Author: Joey Brakefield
Last Updated: January 9, 2026
This PowerShell script scans all datasources across a Microsoft Fabric tenant using the Power BI Scanner API. It authenticates via an Azure Service Principal and retrieves comprehensive datasource information from all workspaces.
- Service Principal Authentication - Uses client credentials flow to authenticate against the Power BI API
- Secure Secret Management - Client secret retrieved from Azure Key Vault
- Workspace Discovery - Retrieves all workspaces modified within the last 30 days
- Batch Processing - Processes workspaces in batches of 100 to respect API limits
- Comprehensive Scanning - Extracts:
- Dataset information (names, schemas, M expressions)

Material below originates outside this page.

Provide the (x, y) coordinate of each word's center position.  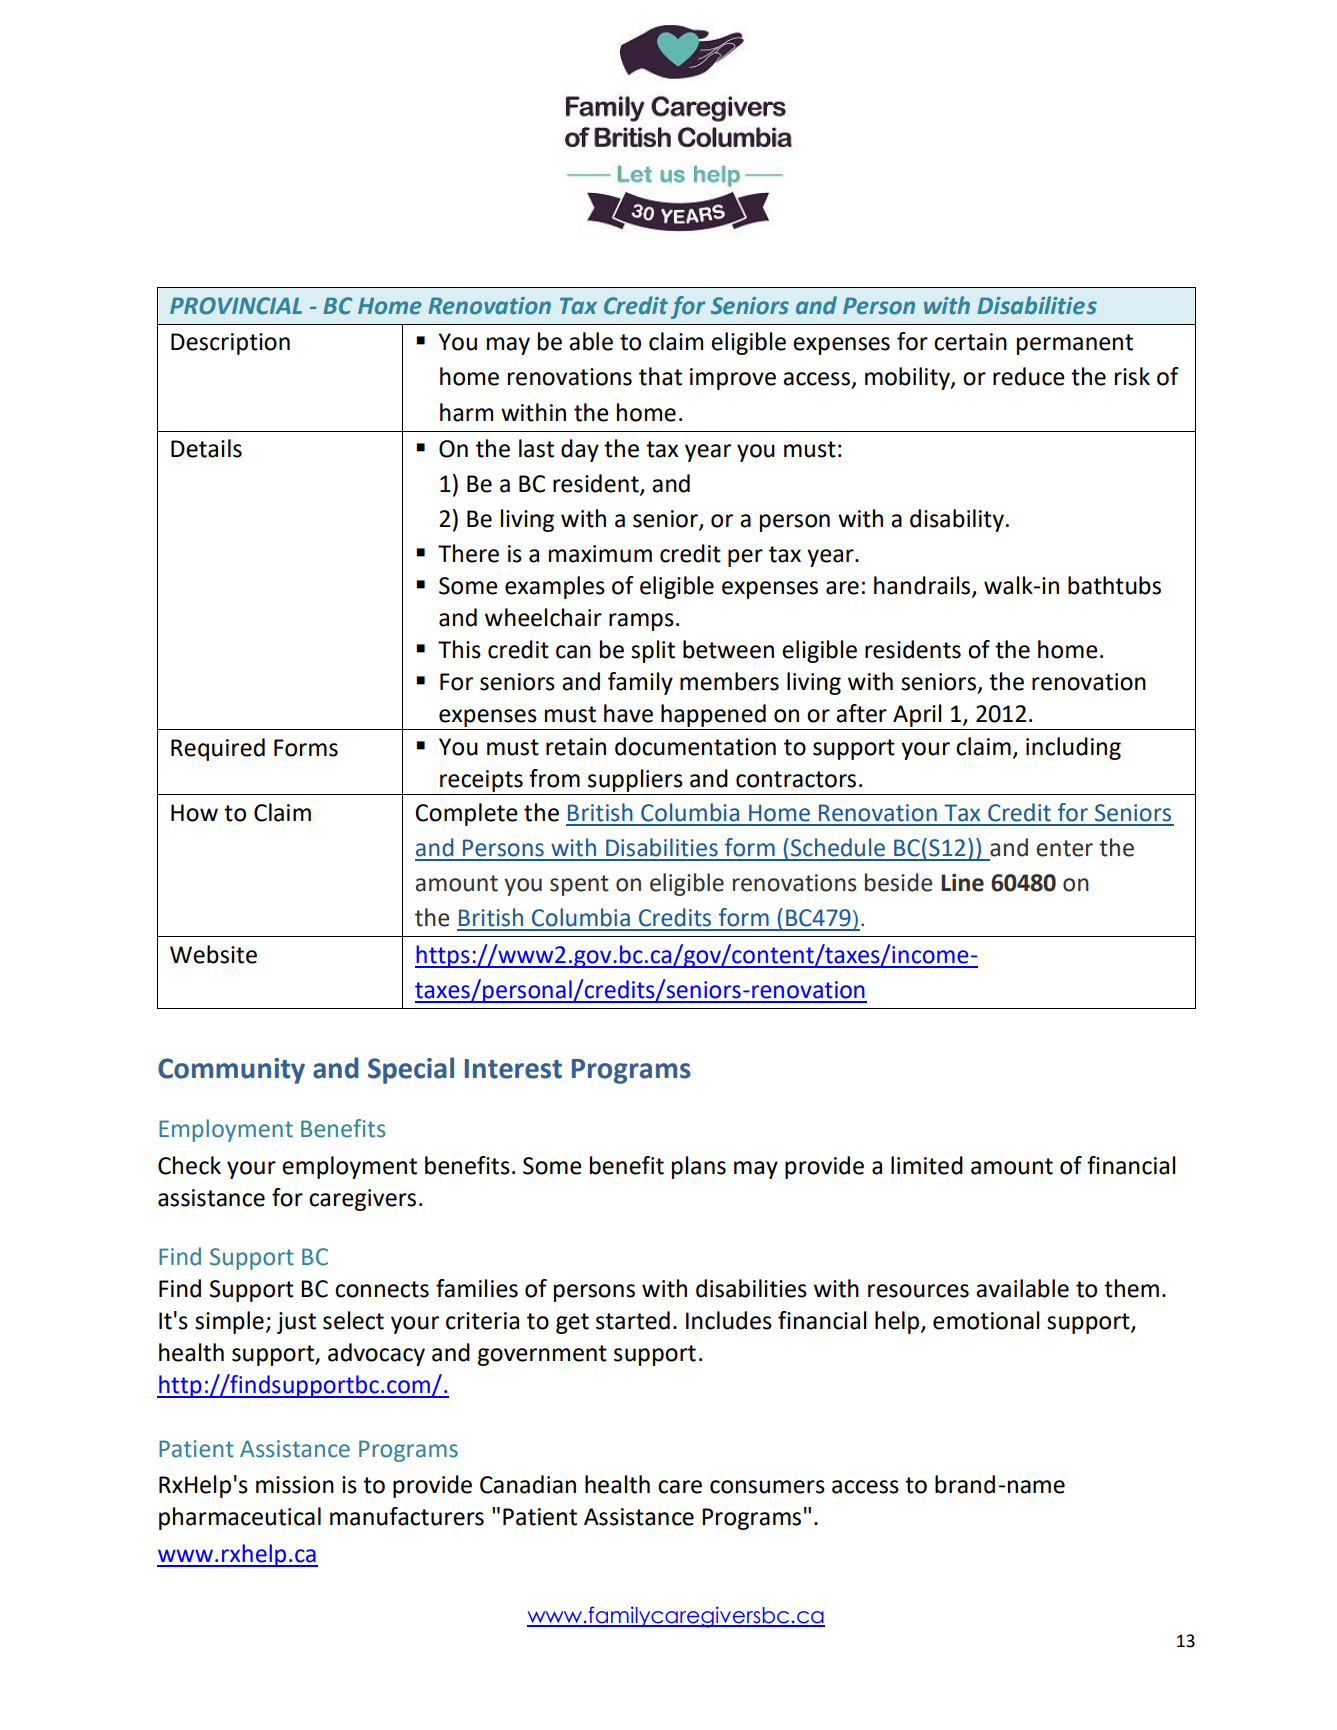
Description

- Datasource connection details
- Dataflow configurations
- Report metadata and lineage
- Dual Output - Results saved to both:
- JSON file with full hierarchical structure
- Fabric Lakehouse Delta table (optional) with flattened rows
- Access Verification - Checks SPN permissions before attempting Lakehouse write
- PowerShell 7.0 or later
- Az.KeyVault PowerShell module (
Install-Module Az.KeyVault) - Azure authentication (run
Connect-AzAccountbefore executing) - Azure Service Principal with the following permissions:
Tenant.Read.AllorTenant.ReadWrite.All(Power BI Admin API)- Contributor role on the target Lakehouse workspace (if using Lakehouse output)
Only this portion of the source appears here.